### データ行
============

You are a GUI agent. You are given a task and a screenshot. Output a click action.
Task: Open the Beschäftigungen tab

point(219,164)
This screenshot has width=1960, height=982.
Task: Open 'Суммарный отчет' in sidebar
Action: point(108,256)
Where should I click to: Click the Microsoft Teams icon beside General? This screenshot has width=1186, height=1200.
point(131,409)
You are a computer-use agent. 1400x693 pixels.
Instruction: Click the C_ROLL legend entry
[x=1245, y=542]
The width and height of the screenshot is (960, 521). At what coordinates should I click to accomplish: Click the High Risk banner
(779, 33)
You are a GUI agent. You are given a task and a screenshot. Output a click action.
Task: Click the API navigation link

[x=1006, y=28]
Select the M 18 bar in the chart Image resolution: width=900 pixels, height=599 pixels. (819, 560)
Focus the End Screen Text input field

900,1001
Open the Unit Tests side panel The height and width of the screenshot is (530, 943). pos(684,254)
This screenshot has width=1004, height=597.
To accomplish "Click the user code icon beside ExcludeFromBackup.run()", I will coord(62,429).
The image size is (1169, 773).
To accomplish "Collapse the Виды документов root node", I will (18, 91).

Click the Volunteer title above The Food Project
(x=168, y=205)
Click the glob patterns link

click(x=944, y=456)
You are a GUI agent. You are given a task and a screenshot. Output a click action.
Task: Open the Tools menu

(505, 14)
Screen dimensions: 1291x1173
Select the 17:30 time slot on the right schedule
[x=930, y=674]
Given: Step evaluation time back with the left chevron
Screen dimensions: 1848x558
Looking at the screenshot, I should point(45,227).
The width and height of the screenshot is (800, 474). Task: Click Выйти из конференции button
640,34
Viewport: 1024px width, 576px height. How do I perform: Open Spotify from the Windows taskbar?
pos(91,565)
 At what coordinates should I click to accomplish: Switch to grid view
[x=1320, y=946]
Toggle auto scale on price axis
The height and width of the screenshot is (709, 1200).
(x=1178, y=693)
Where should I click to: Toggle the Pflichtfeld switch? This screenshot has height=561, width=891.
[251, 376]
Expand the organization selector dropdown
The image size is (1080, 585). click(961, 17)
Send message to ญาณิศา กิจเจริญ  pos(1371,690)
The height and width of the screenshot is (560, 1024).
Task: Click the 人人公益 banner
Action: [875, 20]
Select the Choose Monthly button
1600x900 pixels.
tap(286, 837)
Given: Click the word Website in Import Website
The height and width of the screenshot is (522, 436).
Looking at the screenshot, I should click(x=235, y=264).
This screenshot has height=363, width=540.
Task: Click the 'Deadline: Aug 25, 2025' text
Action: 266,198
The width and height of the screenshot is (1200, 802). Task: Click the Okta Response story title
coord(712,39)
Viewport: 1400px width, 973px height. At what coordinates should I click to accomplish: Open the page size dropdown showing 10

============

### 課題の内容
上のレコードすべてについて、「GUI agent」を「desktop agent」に置き換え、それ以外は一切変えずに各行を書き直すこと。

### 課題への回答
You are a desktop agent. You are given a task and a screenshot. Output a click action.
Task: Open the Beschäftigungen tab

point(219,164)
This screenshot has width=1960, height=982.
Task: Open 'Суммарный отчет' in sidebar
Action: point(108,256)
Where should I click to: Click the Microsoft Teams icon beside General? This screenshot has width=1186, height=1200.
point(131,409)
You are a computer-use agent. 1400x693 pixels.
Instruction: Click the C_ROLL legend entry
[x=1245, y=542]
The width and height of the screenshot is (960, 521). At what coordinates should I click to accomplish: Click the High Risk banner
(779, 33)
You are a desktop agent. You are given a task and a screenshot. Output a click action.
Task: Click the API navigation link

[x=1006, y=28]
Select the M 18 bar in the chart Image resolution: width=900 pixels, height=599 pixels. (819, 560)
Focus the End Screen Text input field

900,1001
Open the Unit Tests side panel The height and width of the screenshot is (530, 943). pos(684,254)
This screenshot has width=1004, height=597.
To accomplish "Click the user code icon beside ExcludeFromBackup.run()", I will coord(62,429).
The image size is (1169, 773).
To accomplish "Collapse the Виды документов root node", I will (18, 91).

Click the Volunteer title above The Food Project
(x=168, y=205)
Click the glob patterns link

click(x=944, y=456)
You are a desktop agent. You are given a task and a screenshot. Output a click action.
Task: Open the Tools menu

(505, 14)
Screen dimensions: 1291x1173
Select the 17:30 time slot on the right schedule
[x=930, y=674]
Given: Step evaluation time back with the left chevron
Screen dimensions: 1848x558
Looking at the screenshot, I should point(45,227).
The width and height of the screenshot is (800, 474). Task: Click Выйти из конференции button
640,34
Viewport: 1024px width, 576px height. How do I perform: Open Spotify from the Windows taskbar?
pos(91,565)
 At what coordinates should I click to accomplish: Switch to grid view
[x=1320, y=946]
Toggle auto scale on price axis
The height and width of the screenshot is (709, 1200).
(x=1178, y=693)
Where should I click to: Toggle the Pflichtfeld switch? This screenshot has height=561, width=891.
[251, 376]
Expand the organization selector dropdown
The image size is (1080, 585). click(961, 17)
Send message to ญาณิศา กิจเจริญ  pos(1371,690)
The height and width of the screenshot is (560, 1024).
Task: Click the 人人公益 banner
Action: [875, 20]
Select the Choose Monthly button
1600x900 pixels.
tap(286, 837)
Given: Click the word Website in Import Website
The height and width of the screenshot is (522, 436).
Looking at the screenshot, I should click(x=235, y=264).
This screenshot has height=363, width=540.
Task: Click the 'Deadline: Aug 25, 2025' text
Action: 266,198
The width and height of the screenshot is (1200, 802). Task: Click the Okta Response story title
coord(712,39)
Viewport: 1400px width, 973px height. At what coordinates should I click to accomplish: Open the page size dropdown showing 10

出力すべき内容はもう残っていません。